### EXERCISE MATERIALS:
Content starts
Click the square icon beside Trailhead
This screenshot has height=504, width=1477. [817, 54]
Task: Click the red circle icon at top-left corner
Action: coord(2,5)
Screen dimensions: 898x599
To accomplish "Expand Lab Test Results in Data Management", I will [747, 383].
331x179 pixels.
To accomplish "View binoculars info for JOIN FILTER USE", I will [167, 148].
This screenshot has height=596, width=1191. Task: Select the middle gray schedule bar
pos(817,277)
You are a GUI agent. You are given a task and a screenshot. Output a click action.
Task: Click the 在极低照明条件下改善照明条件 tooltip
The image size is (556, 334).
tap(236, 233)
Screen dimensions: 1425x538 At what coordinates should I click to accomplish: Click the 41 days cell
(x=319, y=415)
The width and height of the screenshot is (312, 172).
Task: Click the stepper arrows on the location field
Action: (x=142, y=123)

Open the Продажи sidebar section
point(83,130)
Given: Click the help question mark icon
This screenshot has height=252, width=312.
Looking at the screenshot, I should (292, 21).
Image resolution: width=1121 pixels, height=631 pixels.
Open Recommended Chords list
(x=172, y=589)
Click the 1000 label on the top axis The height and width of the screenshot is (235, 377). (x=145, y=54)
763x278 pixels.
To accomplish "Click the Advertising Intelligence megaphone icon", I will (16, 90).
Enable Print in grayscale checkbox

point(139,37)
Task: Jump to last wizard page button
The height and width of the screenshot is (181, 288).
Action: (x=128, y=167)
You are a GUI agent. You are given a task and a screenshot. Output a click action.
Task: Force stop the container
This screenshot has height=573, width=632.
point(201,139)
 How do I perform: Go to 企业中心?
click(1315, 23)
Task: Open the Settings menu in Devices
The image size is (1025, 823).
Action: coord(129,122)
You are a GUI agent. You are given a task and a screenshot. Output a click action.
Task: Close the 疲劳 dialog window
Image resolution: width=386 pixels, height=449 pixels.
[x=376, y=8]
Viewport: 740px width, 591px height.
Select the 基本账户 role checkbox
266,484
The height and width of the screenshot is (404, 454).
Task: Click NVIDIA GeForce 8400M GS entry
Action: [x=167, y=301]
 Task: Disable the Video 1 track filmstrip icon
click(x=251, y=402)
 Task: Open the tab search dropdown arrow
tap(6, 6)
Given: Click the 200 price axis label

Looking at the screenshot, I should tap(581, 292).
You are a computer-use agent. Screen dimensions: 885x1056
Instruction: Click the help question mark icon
Content ends
### WHAT TO WORK ON:
Quote the records from their first line to the line with "Screen dimensions: 898x599", inclusive, without adding or dropping anything.

### RESULT OF THIS TASK:
Click the square icon beside Trailhead
This screenshot has height=504, width=1477. [817, 54]
Task: Click the red circle icon at top-left corner
Action: coord(2,5)
Screen dimensions: 898x599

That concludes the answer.